__网页节选__
+---+
昆明火车站血案发生的翌日,我和同事聊天时,他说这种冷兵器的杀戮,给人带来的恐怖感要远甚于枪支和炸弹之类的热兵器。我猜他肯定被人用菜刀追砍过。至于哪种武器更可怕,甘苦自知吧。子非鱼,安知鱼怕的是鱼钩还是鱼雷。

若让我回答,毫无疑问我更忌惮的是热兵器。几年前,我在长沙的黑夜里下班时,总觉得平头男就潜伏在附近,我看不见他,但始终感觉后脑勺有一枚准星。在平头男被击毙之前,我经常挑最破旧的衣服穿,几乎不去银行取款,走路佝着头,一副饥寒交迫郁郁不得志的穷酸相,同时在心底暗暗立志一定要减肥了。那段时间也确实是我近10年间最苗条的时光,自平头男喋血重庆之后,我又开始暴饮暴食了。
+---+
__分析数据__
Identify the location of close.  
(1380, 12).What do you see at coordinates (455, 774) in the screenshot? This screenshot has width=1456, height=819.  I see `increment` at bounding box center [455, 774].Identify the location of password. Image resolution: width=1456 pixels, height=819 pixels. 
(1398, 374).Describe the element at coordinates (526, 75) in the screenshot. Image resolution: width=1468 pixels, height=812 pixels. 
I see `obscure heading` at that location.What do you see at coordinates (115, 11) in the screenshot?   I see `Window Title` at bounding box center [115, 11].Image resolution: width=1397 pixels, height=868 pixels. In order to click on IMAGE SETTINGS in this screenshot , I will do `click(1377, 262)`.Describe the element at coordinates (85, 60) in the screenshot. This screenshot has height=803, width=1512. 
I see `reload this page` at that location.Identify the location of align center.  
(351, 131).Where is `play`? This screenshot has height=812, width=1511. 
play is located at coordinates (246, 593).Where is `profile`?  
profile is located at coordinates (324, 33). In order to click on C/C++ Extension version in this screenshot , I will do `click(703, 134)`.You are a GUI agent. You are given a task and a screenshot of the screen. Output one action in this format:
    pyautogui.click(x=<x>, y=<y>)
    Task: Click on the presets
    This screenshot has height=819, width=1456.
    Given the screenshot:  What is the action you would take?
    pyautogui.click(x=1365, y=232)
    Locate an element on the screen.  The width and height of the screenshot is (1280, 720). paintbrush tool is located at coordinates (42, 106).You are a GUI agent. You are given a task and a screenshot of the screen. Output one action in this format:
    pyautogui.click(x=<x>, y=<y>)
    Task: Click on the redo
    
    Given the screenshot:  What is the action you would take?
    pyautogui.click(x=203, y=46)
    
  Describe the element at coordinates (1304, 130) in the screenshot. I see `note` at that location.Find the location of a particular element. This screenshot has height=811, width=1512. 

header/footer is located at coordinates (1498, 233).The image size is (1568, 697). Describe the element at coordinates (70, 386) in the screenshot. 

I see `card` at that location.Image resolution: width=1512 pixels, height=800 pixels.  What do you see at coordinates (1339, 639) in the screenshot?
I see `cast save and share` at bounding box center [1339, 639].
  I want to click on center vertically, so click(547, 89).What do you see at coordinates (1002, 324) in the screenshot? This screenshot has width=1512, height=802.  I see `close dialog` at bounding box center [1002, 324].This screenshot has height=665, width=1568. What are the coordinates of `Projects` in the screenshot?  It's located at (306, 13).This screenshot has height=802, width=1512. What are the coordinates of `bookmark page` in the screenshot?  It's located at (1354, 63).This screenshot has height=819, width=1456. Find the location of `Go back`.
+---+
__作业要求__
1: 照录谈冷热兵器之惧的文章中以“昆明火车站血案发生的翌日,我”开头、以“庆之后,我又开始暴饮暴食了。”结尾的一段，一字不改。
2: 接着谈冷热兵器之惧的文章的最后一句，往下续写。

__练习结果__
1:
昆明火车站血案发生的翌日,我和同事聊天时,他说这种冷兵器的杀戮,给人带来的恐怖感要远甚于枪支和炸弹之类的热兵器。我猜他肯定被人用菜刀追砍过。至于哪种武器更可怕,甘苦自知吧。子非鱼,安知鱼怕的是鱼钩还是鱼雷。

若让我回答,毫无疑问我更忌惮的是热兵器。几年前,我在长沙的黑夜里下班时,总觉得平头男就潜伏在附近,我看不见他,但始终感觉后脑勺有一枚准星。在平头男被击毙之前,我经常挑最破旧的衣服穿,几乎不去银行取款,走路佝着头,一副饥寒交迫郁郁不得志的穷酸相,同时在心底暗暗立志一定要减肥了。那段时间也确实是我近10年间最苗条的时光,自平头男喋血重庆之后,我又开始暴饮暴食了。

2:
有人害怕看得见的危险,我却更害怕看不见的危险。童年时,我目睹过不少肉搏和械斗,远远站着看,倒还安全,一旦战火蔓延过来,跑就是了。那时的惊惶,是一会说邻国叫嚣着要打过来,一会说可能有地震没准震塌水库,这些没影的事像枯藤般绞杀着我幼年的梦境。直到我毕业后守水库,在轰隆隆的发电机边打瞌睡时,才终于不怕了:头顶全是水,逃也逃不掉,生死有命吧,但愿当年建坝的时候用的是正版水泥……

我们每天的空气、水、食品,都是看不见的威胁。恐怖袭击也好,天灾人祸也好,都是立竿见影的,谁都明白后果,但环境污染的后果却是一枚延时炸弹,我们这代小白鼠需要用一生去验证它的威力。有北京网民上医院,发现呼吸内科爆满,医生略带忧伤地说:如此雾霾持续下去,我们的呼吸内科肯定会成为医学界的显学了。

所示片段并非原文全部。